Criterion for tunnel acceleration taking effect with VXLAN:
  • Generic tunnel acceleration is enabled under DeviceSetupManagement (in General Settings, Tunnel Acceleration is checked).
Criterion for identifying VXLAN packets in hardware:
  • UDP destination port is 4789.
What is changed:
  • UDP destination port is changed to VXLAN network identifier (VNI) value from VXLAN header.
  • Encoding is changed to 2.
Benefits of VXLAN Tunnel Acceleration
  • Generic: Fewer session resources consumed because we need only the VNI session and not the outer VXLAN UDP session. For VXLAN, we will parse the VXLAN header to extract the VNI and use the VNI to derive a unique flow ID for each VNI within a VXLAN tunnel.

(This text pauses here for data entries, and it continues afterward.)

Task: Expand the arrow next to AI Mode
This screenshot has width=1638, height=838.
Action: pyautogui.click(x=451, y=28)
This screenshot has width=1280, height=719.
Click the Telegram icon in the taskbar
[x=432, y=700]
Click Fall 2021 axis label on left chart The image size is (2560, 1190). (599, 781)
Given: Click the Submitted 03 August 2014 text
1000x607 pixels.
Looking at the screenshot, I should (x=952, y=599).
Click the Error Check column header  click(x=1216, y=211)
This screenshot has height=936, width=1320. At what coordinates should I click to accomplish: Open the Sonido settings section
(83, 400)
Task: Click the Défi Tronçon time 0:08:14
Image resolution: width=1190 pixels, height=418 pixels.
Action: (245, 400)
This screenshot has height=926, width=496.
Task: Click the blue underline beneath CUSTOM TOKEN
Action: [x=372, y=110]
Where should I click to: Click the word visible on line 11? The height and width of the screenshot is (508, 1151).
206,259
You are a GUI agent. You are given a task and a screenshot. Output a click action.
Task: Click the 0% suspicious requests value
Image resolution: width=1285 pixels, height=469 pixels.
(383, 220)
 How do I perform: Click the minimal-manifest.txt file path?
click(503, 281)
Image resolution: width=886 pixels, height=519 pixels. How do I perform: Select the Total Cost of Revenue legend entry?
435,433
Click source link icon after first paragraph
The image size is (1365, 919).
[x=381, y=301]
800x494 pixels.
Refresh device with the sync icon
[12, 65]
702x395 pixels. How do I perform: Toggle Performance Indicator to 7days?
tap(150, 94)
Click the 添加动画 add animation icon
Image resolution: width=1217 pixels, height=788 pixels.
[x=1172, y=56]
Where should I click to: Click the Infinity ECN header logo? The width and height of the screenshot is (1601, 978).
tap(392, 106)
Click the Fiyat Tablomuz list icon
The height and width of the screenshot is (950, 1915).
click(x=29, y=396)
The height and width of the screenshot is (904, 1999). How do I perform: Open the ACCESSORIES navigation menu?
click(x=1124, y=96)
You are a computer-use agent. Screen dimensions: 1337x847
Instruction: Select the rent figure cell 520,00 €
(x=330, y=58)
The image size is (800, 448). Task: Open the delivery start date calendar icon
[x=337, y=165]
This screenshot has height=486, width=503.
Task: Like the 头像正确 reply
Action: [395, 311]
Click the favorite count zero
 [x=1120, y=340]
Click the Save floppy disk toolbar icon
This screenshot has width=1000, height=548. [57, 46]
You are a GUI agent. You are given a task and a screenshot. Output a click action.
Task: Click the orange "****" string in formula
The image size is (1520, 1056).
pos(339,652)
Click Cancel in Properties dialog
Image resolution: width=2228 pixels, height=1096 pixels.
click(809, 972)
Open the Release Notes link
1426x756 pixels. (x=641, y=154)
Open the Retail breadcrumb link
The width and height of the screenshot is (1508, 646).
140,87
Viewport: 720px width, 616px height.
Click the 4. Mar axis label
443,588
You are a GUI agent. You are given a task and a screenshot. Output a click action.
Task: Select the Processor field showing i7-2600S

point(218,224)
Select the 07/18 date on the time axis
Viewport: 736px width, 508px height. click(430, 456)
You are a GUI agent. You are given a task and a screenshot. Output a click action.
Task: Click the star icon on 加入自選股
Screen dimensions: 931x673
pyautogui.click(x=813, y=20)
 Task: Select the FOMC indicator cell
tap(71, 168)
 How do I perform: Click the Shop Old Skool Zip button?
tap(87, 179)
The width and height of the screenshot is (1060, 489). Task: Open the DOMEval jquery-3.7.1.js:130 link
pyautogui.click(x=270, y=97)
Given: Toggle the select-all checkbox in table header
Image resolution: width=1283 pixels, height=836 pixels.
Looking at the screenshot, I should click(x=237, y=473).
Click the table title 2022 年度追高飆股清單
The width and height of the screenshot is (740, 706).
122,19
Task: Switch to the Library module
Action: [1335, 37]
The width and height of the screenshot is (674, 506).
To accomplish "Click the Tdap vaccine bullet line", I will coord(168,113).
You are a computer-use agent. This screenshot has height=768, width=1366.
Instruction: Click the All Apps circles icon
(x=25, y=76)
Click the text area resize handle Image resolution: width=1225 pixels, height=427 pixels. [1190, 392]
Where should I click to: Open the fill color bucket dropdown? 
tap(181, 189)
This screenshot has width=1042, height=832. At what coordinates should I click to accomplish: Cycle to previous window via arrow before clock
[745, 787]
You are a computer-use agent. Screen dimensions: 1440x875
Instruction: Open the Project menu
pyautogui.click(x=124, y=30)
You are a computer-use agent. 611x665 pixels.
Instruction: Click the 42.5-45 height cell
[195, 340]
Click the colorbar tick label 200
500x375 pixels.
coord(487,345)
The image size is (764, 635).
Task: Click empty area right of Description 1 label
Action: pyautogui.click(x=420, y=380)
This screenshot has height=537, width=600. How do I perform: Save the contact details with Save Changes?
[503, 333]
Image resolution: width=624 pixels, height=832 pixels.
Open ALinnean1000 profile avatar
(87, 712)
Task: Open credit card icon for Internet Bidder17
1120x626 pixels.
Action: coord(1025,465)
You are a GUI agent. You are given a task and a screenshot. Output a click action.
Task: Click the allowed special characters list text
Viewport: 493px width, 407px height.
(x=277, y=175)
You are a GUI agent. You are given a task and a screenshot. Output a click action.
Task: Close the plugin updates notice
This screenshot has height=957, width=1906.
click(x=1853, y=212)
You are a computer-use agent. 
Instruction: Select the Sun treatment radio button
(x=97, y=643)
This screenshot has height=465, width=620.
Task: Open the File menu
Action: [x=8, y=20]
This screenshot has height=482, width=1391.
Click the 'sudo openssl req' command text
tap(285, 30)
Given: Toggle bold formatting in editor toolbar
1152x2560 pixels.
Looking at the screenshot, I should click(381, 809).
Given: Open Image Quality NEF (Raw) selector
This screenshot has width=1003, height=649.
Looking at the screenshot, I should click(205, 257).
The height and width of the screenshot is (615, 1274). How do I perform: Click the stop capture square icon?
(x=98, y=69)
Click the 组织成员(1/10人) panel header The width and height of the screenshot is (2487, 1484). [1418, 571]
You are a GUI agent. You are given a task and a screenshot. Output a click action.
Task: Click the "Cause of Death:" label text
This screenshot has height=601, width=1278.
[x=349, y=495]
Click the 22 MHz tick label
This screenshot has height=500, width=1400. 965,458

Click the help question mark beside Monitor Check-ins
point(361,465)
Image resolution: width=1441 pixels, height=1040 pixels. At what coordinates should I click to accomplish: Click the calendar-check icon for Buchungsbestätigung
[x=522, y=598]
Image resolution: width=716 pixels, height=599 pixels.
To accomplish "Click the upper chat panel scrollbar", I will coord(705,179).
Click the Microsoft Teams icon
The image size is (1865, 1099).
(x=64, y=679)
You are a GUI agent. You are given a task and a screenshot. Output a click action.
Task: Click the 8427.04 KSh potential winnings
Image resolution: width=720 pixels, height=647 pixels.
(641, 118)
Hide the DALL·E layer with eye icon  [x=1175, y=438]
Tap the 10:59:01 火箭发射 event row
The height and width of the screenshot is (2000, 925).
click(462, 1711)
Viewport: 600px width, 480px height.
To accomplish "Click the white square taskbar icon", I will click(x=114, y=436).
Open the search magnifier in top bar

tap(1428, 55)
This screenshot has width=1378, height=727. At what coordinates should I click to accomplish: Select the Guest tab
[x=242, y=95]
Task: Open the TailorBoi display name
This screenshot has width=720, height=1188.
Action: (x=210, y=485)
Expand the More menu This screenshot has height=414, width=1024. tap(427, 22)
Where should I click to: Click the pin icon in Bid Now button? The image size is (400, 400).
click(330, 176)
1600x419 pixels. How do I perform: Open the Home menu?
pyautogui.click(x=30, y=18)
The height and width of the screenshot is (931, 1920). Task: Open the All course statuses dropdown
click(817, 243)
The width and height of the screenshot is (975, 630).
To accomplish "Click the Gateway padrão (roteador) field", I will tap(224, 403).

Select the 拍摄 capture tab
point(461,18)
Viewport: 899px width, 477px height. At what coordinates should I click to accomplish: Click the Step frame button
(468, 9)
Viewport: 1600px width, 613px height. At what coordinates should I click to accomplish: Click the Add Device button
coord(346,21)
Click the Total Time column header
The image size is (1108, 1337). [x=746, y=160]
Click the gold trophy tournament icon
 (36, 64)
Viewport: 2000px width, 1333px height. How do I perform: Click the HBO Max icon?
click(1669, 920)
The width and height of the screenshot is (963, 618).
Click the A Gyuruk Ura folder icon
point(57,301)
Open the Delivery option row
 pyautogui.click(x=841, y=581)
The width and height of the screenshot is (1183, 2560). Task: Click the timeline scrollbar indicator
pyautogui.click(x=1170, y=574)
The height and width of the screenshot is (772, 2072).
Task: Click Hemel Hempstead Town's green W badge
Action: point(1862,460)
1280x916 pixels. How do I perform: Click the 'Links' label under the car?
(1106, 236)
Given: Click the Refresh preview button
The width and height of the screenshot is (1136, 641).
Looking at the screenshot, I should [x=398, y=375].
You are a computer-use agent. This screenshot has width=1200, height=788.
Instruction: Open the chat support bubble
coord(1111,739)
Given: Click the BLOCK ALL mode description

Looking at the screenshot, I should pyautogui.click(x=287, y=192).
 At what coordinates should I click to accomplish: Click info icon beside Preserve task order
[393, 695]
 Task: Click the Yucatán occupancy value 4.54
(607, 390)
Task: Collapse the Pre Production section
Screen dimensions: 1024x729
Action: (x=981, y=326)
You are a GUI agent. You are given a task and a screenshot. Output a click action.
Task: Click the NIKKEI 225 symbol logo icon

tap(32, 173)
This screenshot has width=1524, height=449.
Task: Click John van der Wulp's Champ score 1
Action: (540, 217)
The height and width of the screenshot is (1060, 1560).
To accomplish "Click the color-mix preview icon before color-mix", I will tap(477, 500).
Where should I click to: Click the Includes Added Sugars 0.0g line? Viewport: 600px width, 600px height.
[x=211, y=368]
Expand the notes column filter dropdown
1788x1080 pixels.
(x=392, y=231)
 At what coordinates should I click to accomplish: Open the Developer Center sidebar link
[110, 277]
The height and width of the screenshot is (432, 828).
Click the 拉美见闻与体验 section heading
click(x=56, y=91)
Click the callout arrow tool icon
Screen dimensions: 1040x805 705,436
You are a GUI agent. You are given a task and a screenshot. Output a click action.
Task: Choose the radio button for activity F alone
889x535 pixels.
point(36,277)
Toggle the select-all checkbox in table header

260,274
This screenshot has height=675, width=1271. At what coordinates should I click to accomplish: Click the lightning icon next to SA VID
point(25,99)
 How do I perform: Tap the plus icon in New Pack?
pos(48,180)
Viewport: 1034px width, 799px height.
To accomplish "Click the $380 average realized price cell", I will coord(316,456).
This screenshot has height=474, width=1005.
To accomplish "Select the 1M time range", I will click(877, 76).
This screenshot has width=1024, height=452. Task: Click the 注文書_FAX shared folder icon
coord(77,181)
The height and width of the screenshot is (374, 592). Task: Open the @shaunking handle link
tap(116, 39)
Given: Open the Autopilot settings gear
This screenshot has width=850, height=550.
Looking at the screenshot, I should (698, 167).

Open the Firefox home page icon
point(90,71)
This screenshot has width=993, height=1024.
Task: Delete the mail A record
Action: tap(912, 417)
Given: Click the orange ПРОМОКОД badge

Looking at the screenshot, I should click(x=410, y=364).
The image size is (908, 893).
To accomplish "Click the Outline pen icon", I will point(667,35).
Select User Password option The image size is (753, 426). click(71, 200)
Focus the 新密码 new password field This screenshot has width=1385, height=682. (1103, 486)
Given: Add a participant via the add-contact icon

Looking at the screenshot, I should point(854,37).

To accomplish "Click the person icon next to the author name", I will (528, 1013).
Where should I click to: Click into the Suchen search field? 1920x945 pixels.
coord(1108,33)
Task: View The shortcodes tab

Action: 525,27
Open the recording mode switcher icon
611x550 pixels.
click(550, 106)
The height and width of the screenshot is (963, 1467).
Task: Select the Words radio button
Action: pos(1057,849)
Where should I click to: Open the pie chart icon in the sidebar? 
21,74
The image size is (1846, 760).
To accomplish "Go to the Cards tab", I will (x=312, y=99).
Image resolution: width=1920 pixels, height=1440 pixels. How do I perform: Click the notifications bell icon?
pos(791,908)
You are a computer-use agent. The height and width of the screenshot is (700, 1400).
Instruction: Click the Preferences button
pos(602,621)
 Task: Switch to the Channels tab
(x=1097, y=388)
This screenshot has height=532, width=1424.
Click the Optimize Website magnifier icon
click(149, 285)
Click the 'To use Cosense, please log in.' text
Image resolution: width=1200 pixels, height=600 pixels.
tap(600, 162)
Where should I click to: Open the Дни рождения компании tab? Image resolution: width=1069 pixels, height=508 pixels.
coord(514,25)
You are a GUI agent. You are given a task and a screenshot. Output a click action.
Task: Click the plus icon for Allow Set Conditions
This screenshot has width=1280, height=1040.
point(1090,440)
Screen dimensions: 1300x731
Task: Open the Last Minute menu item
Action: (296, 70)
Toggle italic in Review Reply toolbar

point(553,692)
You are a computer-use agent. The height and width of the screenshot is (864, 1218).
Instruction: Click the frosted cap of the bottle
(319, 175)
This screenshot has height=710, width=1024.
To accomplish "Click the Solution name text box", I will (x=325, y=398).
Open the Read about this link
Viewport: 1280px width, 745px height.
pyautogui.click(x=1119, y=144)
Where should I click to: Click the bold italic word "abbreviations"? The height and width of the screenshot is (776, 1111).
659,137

  • With TCI: VXLAN passthrough traffic will see approximately 30% increase in performance in flow handling with tunnel acceleration compared to the same traffic without tunnel acceleration.
  • Without TCI: Even without TCI, we will see approximately 10% improvement in performance in flow handling with tunnel acceleration compared to the same traffic without tunnel acceleration. The different flow ID could cause flows to be placed on different dataplanes and thus cause a difference in how the load of a single VXLAN tunnel is distributed for the various VNIs that would be passed in the tunnel. Unless there are VXLAN flows with several VNIs, the performance impact will be mostly negligible.